David Cameron sabe o risco que corre se o resultado não for o
pretendido. Deixou de poder contar com um “aliado”. Corbyn é um
“pacifista”. O primeiro-ministro britânico pode, aliás, sentir
imediatamente na pele o seu pacifismo quando apresentar no Parlamento
a autorização para participar nos bombardeamentos contra o Estado
islâmico.
3. O destino do
Labour é mais um sério aviso sobre o que se está a passar na
paisagem política europeia, com a emergência de forças de natureza
populista ou extremista, à direita e à esquerda, que desafiam cada
vez mais o establishment político europeu num sentido que pode
acabar por ser fatal. Corbyn é a última confirmação de que a
social-democracia europeia ainda não conseguiu encontrar um caminho
suficientemente distinto do centro-direita em matéria de economia
para atrair a confiança da mesma classe média “espremida” que
está cansada de pagar a globalização económica (nos últimos
trinta anos, os seus rendimentos praticamente estagnaram em muitos
países europeus e nos Estados Unidos, enquanto a riqueza aumentava
para cada vez menos). O problema para o qual a social-democracia
procura uma resposta é o mesmo: como salvar o Estado social em
condições em que a concorrência internacional nunca foi tão
forte, a demografia tão desfavorável e a desigualdade tão
acentuada. A globalização trouxe outros países para a competição
mundial, com os seus baixos salários e as suas condições sociais
limitadas mas também a possibilidade de retirar da pobreza milhões
de pessoas.
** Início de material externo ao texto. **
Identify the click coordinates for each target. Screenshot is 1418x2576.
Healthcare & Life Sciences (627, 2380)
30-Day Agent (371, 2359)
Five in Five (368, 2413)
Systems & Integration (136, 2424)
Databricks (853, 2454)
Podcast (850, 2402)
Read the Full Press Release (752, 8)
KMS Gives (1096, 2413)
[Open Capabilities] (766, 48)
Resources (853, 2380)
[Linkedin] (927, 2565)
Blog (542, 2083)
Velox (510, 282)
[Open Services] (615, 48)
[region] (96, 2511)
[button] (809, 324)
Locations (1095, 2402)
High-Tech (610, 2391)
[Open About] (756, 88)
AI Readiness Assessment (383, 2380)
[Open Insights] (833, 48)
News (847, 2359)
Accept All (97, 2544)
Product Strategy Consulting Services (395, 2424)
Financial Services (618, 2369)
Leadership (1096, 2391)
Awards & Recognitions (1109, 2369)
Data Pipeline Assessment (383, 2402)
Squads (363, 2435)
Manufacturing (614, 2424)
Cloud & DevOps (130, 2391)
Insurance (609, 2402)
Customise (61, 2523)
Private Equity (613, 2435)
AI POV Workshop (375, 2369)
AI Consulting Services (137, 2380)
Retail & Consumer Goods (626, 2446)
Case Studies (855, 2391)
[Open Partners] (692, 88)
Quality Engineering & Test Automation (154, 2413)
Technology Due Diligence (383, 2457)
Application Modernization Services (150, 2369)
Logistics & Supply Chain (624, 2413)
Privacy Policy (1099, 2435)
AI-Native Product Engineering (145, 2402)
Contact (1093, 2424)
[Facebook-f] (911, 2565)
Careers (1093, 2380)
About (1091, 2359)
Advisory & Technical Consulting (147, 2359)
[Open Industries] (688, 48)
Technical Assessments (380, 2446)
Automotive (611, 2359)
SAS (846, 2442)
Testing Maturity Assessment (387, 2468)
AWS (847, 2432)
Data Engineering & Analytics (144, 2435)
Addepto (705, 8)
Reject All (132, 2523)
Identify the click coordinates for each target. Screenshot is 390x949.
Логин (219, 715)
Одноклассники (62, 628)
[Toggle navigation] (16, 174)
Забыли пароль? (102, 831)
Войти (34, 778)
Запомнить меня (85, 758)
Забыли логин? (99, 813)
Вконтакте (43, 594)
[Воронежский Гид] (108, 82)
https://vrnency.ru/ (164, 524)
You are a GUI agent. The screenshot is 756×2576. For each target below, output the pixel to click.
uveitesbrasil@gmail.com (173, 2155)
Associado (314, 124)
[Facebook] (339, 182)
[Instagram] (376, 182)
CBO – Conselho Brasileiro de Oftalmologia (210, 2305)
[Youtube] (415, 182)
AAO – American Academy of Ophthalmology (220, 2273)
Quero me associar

O dilema do centro-esquerda é como conciliar
competitividade económica com menos desigualdade social.
4. Houve um tempo,
na segunda metade dos anos 90 até meados da primeira década deste
século, em que a resposta parecia estar encontrada. Era a “Terceira
Via” de Tony Blair, inspirada nos novos Democratas de Clinton, que
rapidamente se estendeu ao continente e fez com que uma maioria de
partidos de centro-esquerda dominassem as grandes decisões
europeias. A ideia era simples: aceitar o funcionamento livre dos
mercados na economia mas não na sociedade. O combate às
desigualdades no novo contexto mundial seria feito através da
educação e da capacitação das pessoas. A competitividade
ganhava-se com o conhecimento e a inovação. Gerhard Schroeder
abraçou a nova fórmula chamando-lhe o “Novo Meio”. Reformou a
economia alemã, ainda a sofrer as penas da unificação, deixando a
Merkel uma magnífica herança mas criando uma forte crise de
identidade no SPD que até agora ainda não foi superada. Em
Portugal, Guterres chamou-lhe a “Via Europeia”. Em Espanha, o
PSOE de Felipe González foi um dos mais reformistas da Europa. Na
própria França, os socialistas começaram a invejar a economia
britânica em forte crescimento e a perguntar-se: porque não?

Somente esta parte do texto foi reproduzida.